• Requirement: Set down the entries once more, exactly as they are written.

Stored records

******

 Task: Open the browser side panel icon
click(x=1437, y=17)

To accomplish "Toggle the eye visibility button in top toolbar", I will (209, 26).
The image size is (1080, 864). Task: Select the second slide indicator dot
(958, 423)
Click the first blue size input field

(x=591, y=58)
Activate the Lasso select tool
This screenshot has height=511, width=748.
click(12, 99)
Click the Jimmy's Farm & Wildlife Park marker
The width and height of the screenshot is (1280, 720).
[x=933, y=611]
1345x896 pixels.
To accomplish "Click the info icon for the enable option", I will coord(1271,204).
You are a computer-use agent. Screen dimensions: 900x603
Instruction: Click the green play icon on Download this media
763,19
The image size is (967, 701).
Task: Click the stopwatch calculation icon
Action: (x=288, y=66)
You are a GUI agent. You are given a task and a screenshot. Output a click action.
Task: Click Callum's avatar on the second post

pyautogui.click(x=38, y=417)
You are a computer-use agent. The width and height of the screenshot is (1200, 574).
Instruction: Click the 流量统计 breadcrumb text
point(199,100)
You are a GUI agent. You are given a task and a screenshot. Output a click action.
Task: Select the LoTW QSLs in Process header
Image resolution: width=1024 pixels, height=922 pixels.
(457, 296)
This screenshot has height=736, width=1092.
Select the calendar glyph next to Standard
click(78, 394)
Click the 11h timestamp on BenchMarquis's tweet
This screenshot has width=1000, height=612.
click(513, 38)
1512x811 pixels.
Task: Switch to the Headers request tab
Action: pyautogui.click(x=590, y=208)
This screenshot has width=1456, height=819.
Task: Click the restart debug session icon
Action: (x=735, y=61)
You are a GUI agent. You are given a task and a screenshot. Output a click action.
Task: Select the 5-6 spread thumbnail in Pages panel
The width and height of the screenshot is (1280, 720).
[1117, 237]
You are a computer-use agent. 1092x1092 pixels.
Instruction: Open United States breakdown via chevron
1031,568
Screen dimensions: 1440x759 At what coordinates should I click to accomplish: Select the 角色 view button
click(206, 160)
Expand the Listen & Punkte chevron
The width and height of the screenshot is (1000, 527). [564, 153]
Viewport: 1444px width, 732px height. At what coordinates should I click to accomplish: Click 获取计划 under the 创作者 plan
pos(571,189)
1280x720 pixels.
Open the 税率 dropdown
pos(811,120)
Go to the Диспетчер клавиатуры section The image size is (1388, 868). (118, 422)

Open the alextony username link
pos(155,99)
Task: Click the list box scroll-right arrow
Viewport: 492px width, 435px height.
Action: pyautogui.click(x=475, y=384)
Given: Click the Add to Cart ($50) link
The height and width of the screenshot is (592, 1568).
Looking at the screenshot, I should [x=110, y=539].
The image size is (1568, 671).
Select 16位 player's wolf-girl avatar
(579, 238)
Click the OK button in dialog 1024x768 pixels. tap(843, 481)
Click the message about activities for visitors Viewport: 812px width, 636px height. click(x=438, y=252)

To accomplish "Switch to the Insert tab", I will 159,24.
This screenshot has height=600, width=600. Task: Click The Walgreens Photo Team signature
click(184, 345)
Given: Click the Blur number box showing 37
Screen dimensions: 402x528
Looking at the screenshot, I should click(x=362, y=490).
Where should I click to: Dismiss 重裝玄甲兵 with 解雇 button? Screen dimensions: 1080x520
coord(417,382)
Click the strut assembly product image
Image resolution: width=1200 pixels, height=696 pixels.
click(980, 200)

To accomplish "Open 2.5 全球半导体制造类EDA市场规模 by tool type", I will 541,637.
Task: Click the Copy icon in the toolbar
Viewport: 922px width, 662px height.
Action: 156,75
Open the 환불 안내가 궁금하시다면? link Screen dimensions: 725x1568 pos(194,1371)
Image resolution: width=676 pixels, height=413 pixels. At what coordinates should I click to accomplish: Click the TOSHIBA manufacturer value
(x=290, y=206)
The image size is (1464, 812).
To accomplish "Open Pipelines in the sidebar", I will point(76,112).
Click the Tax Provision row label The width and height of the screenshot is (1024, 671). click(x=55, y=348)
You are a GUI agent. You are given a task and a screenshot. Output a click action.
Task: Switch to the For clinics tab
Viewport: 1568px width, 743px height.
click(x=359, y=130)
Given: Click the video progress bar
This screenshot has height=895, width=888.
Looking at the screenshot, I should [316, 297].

******

• Exercise result:
 Task: Open the browser side panel icon
click(x=1437, y=17)

To accomplish "Toggle the eye visibility button in top toolbar", I will (209, 26).
The image size is (1080, 864). Task: Select the second slide indicator dot
(958, 423)
Click the first blue size input field

(x=591, y=58)
Activate the Lasso select tool
This screenshot has height=511, width=748.
click(12, 99)
Click the Jimmy's Farm & Wildlife Park marker
The width and height of the screenshot is (1280, 720).
[x=933, y=611]
1345x896 pixels.
To accomplish "Click the info icon for the enable option", I will coord(1271,204).
You are a computer-use agent. Screen dimensions: 900x603
Instruction: Click the green play icon on Download this media
763,19
The image size is (967, 701).
Task: Click the stopwatch calculation icon
Action: (x=288, y=66)
You are a GUI agent. You are given a task and a screenshot. Output a click action.
Task: Click Callum's avatar on the second post

pyautogui.click(x=38, y=417)
You are a computer-use agent. The width and height of the screenshot is (1200, 574).
Instruction: Click the 流量统计 breadcrumb text
point(199,100)
You are a GUI agent. You are given a task and a screenshot. Output a click action.
Task: Select the LoTW QSLs in Process header
Image resolution: width=1024 pixels, height=922 pixels.
(457, 296)
This screenshot has height=736, width=1092.
Select the calendar glyph next to Standard
click(78, 394)
Click the 11h timestamp on BenchMarquis's tweet
This screenshot has width=1000, height=612.
click(513, 38)
1512x811 pixels.
Task: Switch to the Headers request tab
Action: pyautogui.click(x=590, y=208)
This screenshot has width=1456, height=819.
Task: Click the restart debug session icon
Action: (x=735, y=61)
You are a GUI agent. You are given a task and a screenshot. Output a click action.
Task: Select the 5-6 spread thumbnail in Pages panel
The width and height of the screenshot is (1280, 720).
[1117, 237]
You are a computer-use agent. 1092x1092 pixels.
Instruction: Open United States breakdown via chevron
1031,568
Screen dimensions: 1440x759 At what coordinates should I click to accomplish: Select the 角色 view button
click(206, 160)
Expand the Listen & Punkte chevron
The width and height of the screenshot is (1000, 527). [564, 153]
Viewport: 1444px width, 732px height. At what coordinates should I click to accomplish: Click 获取计划 under the 创作者 plan
pos(571,189)
1280x720 pixels.
Open the 税率 dropdown
pos(811,120)
Go to the Диспетчер клавиатуры section The image size is (1388, 868). (118, 422)

Open the alextony username link
pos(155,99)
Task: Click the list box scroll-right arrow
Viewport: 492px width, 435px height.
Action: pyautogui.click(x=475, y=384)
Given: Click the Add to Cart ($50) link
The height and width of the screenshot is (592, 1568).
Looking at the screenshot, I should [x=110, y=539].
The image size is (1568, 671).
Select 16位 player's wolf-girl avatar
(579, 238)
Click the OK button in dialog 1024x768 pixels. tap(843, 481)
Click the message about activities for visitors Viewport: 812px width, 636px height. click(x=438, y=252)

To accomplish "Switch to the Insert tab", I will 159,24.
This screenshot has height=600, width=600. Task: Click The Walgreens Photo Team signature
click(184, 345)
Given: Click the Blur number box showing 37
Screen dimensions: 402x528
Looking at the screenshot, I should click(x=362, y=490).
Where should I click to: Dismiss 重裝玄甲兵 with 解雇 button? Screen dimensions: 1080x520
coord(417,382)
Click the strut assembly product image
Image resolution: width=1200 pixels, height=696 pixels.
click(980, 200)

To accomplish "Open 2.5 全球半导体制造类EDA市场规模 by tool type", I will 541,637.
Task: Click the Copy icon in the toolbar
Viewport: 922px width, 662px height.
Action: 156,75
Open the 환불 안내가 궁금하시다면? link Screen dimensions: 725x1568 pos(194,1371)
Image resolution: width=676 pixels, height=413 pixels. At what coordinates should I click to accomplish: Click the TOSHIBA manufacturer value
(x=290, y=206)
The image size is (1464, 812).
To accomplish "Open Pipelines in the sidebar", I will point(76,112).
Click the Tax Provision row label The width and height of the screenshot is (1024, 671). click(x=55, y=348)
You are a GUI agent. You are given a task and a screenshot. Output a click action.
Task: Switch to the For clinics tab
Viewport: 1568px width, 743px height.
click(x=359, y=130)
Given: Click the video progress bar
This screenshot has height=895, width=888.
Looking at the screenshot, I should [316, 297].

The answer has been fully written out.